Press release

Species success at the Stiperstones National Nature Reserve

Shropshire wildlife has enjoyed a successful season at the Stiperstones NNR.

Common lizard
Common lizard © Peter Wakely / Natural England

The wild, upland reserve in south west Shropshire is an important habitat for some of our rarest and most enigmatic species including raven, snipe, common lizard and emperor moth. Natural England looks after it in a bid to conserve and encourage these rarities as well as new species that might be attracted to its rich environment.

2014 highlights include:

  • 976 greater butterfly orchids were counted in the hay meadows - double the figure recorded last year
  • whinchat re-recorded as a possible breeding bird after it was thought to have been extinct on the Stiperstones
  • record numbers of red grouse have bred on the moorland, exceeding 100 birds for the first time since records began 20 years ago.
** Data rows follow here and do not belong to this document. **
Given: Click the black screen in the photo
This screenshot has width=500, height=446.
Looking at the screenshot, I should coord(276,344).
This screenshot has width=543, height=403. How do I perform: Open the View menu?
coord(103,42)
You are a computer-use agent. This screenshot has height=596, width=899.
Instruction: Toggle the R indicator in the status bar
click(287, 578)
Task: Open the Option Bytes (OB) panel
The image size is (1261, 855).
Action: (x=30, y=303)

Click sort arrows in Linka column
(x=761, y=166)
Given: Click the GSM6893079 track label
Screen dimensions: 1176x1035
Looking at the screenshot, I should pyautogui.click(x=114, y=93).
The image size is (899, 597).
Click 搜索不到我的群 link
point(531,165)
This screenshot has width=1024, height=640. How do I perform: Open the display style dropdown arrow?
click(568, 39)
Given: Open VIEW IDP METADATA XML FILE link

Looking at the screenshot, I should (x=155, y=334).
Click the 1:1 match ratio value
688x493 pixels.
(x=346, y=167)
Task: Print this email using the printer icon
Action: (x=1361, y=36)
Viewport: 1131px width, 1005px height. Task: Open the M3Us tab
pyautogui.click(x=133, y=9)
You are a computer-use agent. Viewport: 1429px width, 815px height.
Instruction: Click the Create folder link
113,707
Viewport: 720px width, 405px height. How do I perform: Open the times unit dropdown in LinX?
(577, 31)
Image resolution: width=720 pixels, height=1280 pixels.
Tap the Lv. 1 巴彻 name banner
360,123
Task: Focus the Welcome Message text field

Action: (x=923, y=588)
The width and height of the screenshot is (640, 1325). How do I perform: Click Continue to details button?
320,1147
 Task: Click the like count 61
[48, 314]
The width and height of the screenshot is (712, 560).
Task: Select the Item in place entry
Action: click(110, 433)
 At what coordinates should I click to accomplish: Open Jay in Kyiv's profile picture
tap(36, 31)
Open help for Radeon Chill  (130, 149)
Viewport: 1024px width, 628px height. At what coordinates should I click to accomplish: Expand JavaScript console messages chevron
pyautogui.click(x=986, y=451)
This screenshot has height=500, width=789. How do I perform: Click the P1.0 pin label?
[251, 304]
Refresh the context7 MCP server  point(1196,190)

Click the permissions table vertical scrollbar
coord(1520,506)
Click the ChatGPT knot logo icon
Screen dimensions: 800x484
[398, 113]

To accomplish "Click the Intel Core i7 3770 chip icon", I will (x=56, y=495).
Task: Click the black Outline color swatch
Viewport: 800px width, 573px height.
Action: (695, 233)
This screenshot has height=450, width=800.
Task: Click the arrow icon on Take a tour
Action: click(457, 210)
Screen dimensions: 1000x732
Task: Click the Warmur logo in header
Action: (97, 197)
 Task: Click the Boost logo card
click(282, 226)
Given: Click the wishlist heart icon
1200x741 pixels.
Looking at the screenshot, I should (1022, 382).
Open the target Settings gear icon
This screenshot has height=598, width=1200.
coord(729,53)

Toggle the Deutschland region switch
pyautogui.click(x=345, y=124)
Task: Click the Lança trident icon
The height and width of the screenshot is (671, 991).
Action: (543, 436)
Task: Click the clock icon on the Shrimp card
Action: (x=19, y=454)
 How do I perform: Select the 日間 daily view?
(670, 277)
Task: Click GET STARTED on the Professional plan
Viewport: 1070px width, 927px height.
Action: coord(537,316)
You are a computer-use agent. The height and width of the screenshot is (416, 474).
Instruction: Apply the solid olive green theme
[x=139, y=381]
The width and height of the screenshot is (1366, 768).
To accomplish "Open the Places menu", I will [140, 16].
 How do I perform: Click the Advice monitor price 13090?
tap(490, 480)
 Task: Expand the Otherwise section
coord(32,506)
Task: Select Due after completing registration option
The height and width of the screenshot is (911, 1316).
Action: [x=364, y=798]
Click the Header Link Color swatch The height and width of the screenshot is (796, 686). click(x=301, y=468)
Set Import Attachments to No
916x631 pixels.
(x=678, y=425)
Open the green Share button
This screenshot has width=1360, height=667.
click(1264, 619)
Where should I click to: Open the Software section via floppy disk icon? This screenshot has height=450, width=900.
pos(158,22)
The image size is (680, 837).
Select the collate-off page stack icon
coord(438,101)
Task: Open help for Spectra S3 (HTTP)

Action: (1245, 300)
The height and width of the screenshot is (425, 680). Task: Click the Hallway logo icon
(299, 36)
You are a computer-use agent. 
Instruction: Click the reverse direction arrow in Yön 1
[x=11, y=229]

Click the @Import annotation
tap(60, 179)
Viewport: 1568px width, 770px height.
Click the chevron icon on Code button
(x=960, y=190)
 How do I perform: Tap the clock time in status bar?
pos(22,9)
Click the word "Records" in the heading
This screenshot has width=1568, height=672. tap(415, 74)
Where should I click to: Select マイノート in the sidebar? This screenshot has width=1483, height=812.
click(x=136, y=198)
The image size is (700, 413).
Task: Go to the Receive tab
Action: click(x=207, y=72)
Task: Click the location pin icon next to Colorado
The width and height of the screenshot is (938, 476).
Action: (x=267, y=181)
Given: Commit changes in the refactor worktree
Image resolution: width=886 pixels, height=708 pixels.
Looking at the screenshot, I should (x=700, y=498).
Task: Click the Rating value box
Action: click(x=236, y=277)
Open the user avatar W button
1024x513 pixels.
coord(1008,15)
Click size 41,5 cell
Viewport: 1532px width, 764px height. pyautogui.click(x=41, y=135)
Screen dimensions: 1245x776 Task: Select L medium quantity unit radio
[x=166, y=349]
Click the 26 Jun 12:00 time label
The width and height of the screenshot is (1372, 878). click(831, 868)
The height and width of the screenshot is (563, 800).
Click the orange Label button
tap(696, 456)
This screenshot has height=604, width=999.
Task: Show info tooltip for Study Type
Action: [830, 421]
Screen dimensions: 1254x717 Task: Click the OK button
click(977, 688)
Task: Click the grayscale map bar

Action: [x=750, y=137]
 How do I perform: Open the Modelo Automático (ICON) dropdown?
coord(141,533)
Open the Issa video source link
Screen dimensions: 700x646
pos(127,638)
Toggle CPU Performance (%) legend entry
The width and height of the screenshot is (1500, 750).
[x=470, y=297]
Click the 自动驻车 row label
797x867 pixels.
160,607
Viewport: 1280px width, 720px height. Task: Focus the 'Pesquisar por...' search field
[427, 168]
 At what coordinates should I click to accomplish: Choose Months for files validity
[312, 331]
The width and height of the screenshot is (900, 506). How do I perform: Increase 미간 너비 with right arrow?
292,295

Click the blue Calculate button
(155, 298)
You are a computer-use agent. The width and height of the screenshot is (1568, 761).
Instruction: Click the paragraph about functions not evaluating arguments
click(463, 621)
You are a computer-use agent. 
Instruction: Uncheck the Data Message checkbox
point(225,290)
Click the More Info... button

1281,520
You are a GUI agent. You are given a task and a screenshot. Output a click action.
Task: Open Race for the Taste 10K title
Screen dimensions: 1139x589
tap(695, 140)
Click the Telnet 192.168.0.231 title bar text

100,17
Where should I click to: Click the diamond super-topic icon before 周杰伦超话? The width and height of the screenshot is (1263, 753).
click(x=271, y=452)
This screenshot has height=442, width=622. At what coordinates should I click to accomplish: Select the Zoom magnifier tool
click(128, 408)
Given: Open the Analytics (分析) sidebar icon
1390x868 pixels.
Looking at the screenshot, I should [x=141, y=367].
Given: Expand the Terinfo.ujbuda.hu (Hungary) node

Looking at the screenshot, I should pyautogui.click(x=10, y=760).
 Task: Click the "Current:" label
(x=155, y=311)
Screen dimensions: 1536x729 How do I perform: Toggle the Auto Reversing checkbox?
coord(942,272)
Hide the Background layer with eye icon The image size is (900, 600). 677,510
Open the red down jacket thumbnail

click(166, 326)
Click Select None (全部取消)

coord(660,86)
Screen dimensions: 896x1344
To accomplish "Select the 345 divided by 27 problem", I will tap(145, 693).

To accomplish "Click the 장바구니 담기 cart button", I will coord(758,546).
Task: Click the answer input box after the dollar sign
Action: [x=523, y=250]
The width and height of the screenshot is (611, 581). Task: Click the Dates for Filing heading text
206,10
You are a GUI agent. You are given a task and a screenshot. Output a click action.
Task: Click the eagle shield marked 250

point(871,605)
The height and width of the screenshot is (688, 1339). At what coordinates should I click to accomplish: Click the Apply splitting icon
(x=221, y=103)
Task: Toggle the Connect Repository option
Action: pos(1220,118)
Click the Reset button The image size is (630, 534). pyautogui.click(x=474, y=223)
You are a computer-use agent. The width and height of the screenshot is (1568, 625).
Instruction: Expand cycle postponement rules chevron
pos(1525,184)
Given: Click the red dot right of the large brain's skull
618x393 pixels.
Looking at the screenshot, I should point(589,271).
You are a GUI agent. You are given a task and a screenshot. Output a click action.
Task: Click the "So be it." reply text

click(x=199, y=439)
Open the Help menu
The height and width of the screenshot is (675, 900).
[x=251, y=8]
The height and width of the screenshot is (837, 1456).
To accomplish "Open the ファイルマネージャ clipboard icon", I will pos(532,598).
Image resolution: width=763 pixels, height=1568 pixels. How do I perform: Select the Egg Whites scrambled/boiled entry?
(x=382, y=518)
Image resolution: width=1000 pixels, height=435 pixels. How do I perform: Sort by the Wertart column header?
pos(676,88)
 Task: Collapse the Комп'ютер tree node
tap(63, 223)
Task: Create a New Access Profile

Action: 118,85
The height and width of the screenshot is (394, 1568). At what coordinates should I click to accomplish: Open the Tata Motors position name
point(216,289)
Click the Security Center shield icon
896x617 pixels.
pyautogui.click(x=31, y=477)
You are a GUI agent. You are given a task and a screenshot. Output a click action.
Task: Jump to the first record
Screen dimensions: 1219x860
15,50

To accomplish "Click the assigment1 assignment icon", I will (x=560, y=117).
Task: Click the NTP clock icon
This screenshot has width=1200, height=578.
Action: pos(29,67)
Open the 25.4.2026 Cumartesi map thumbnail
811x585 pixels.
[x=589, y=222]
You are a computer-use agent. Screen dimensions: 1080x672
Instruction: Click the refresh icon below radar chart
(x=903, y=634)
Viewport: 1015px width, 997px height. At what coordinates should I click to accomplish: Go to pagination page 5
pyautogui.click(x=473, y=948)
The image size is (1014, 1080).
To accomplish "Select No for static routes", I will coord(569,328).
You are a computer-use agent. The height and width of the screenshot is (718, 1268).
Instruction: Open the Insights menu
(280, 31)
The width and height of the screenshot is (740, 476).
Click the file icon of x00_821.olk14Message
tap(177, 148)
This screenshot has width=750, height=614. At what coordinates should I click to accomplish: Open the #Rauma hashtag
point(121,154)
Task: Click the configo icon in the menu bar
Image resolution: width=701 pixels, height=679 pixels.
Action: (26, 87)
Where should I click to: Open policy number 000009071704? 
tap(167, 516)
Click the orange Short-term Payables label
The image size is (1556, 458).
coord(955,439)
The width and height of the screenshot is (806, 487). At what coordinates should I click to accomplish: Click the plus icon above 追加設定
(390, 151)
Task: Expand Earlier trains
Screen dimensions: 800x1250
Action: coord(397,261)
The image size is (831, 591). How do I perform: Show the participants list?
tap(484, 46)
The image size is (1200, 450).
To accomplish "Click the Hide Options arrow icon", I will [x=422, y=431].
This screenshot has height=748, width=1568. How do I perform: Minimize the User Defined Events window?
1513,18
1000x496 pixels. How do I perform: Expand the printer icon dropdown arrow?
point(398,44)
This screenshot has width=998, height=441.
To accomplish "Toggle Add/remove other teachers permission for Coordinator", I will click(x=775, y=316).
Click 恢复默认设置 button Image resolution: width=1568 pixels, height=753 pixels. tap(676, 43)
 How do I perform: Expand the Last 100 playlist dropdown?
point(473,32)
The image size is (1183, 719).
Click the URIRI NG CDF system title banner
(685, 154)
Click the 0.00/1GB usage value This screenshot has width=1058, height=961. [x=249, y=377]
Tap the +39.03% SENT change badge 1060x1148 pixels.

The Stiperstones population is the southern-most naturally occurring population
  • an excellent year for emperor moths, which were noted in larger numbers earlier in the summer

A well-attended 24 hour bioblitz – where members of the public are invited to find and record as many different species as possible around the reserve – produced records of rare or previously unrecorded species for the reserve. These included:

  • petty whin, an uncommon flowering plant species that has not been recorded for some years in the Stiperstones and was re-found by botanists John Handley and Mark Duffell
  • heather shieldbug, which has not been recorded since 2002
  • northern rustic moth, which has not been recorded on the Stiperstones since the 1890s on the Devil’s Chair

The wildlife is surveyed each year to help the reserve staff improve and target specific conservation work on the site. It also helps them to build up a picture of the longer term population trends, which could be affected by habitat change or new species.

Natural England’s senior reserve manager, Simon Cooter, said:

We work hard on the reserve to protect and encourage the wildlife, including red grouse, whinchat, orchid and emperor moths. However the weather can affect numbers from year to year and it’s great when we have seasons like this when the wildlife really does thrive. We’ve been out with volunteers, counting and recording throughout the summer. We use the information to help continuously improve the work we do on site. We also submit the data to the local record centre, which helps them to build up a longer term picture of how the wildlife in Shropshire is faring and changing.

The atmospheric and wild upland reserve occupies a stunning 10 km ridge in south west Shropshire and within the Shopshire Hills Area of Outstanding Natural Beauty. It has inspired writers including Mary Webb, D H Lawrence and Malcolm Saville. The reserve provides a fantastic combination of geological, landscape and wildlife features, along with wild, dramatic scenery and a wealth of stories about local myths and folklore.

Read more about the Stiperstones in the reserve leaflet


For more information (media only) contact:

Emma Lusby, Natural England press office: 0300 060 4231, email:

Background information

There are 224 National Nature Reserves, 143 of which are managed entirely or in part by Natural England and cover some 66,000 ha. The NNRs include some of England’s most important and rich sites for wildlife and geology. Almost all NNRs are accessible, and provide great opportunities for people to experience nature close up.